SUPPLIED PASSAGE:
- - - -

Niagara Gazette — These cakes were originally known as “muster cakes,” prepared and packed for farmers when they left the fields to travel into town for military training, or “mustering.” I often wondered why Tuesdays for voting day?
For a society in which most people lived on farms, as in Niagara and Erie counties, November was a good month to vote, I was advised.
The harvest was in, and snow hadn’t yet closed the roads. Officials thought Sunday wouldn’t work because many people were in church, Monday wouldn’t work because most polling places were in county seats and folks from outlying areas could not always get there in time.
Tuesday was the earliest day everyone could make it into town. So Tuesday it was! Congress similarly standarized Congressional elections in 1872.
Women, who did not win the right to vote until Aug. 26, 1920, with the passage of the 19th Amendment, stayed on the farm.

- - - -

MATERIAL PROVIDED:
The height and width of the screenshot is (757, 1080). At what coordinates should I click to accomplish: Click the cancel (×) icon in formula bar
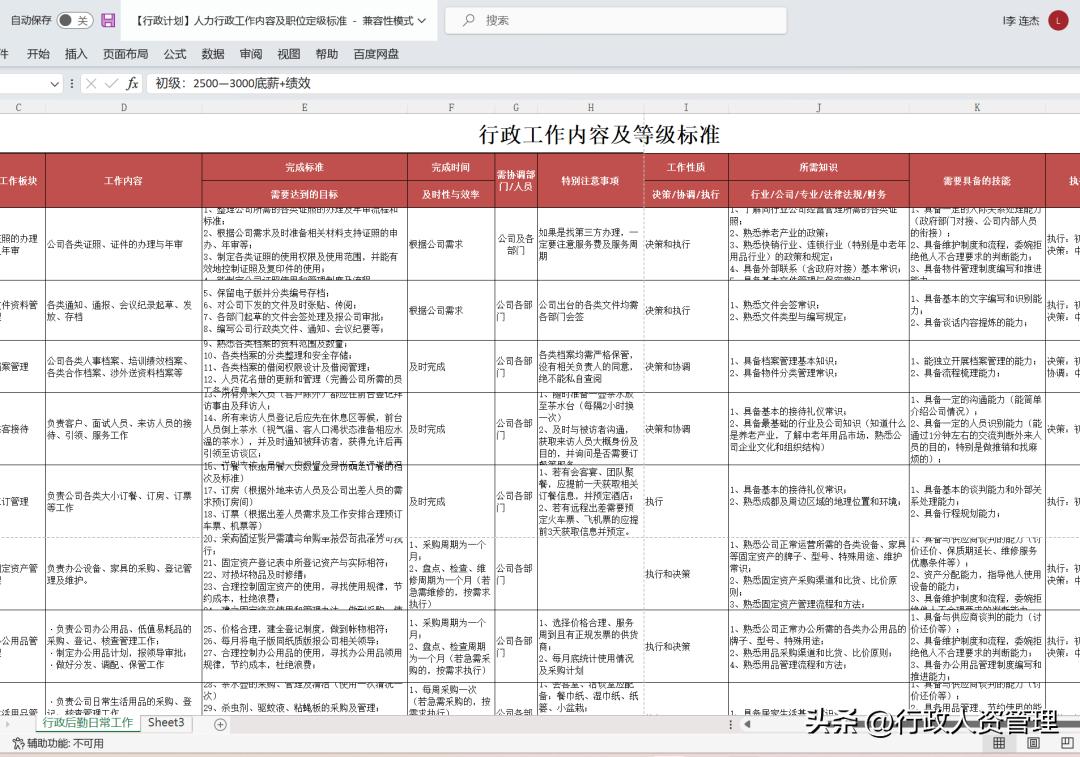[92, 84]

- - - -

EXERCISE TASK 1: Render this sentence from the passage on Tuesday voting into Spanish: "The harvest was in, and snow hadn't yet closed the roads."
EXERCISE TASK 2: Resume the passage on Tuesday voting, carrying on from its final sentence.
The material has no role in this work.

ANSWER 1: La cosecha ya se había recogido y la nieve aún no había cerrado los caminos.

ANSWER 2:
When I cast my vote at the First Presbyterian Church, in the village of Lewiston, on Nov. 6, the ladies of the church were graciously selling their annual bounty of baked goods, jams, jellies, chutney and hand-crafted holiday gift items.
Betty Murphy and several other ladies not only sold the lovely afternoon tea cakes and other beautifully packaged goods, even after the polls closed, but reminded me of an earlier time, when women voted and when the coming holidays greeted us with the restorative power of hope for a joyful Christmas.
1 medium-size potato
1 cup milk
1 1/2 tablespoons of sugar
2 tablespoons of shortening
1/2 package of active dry yeast
4 1/2 to 5 cups sifted all-purpose flour, 1 cup separated out for the second half of instructions
1 teaspoon butter, melted
3/4 cup unsalted butter
1 1/4 cups light brown sugar, firmly-packed
1/2 cup sherry
1 cup seedless raisins, chopped (I added some dried cranberries)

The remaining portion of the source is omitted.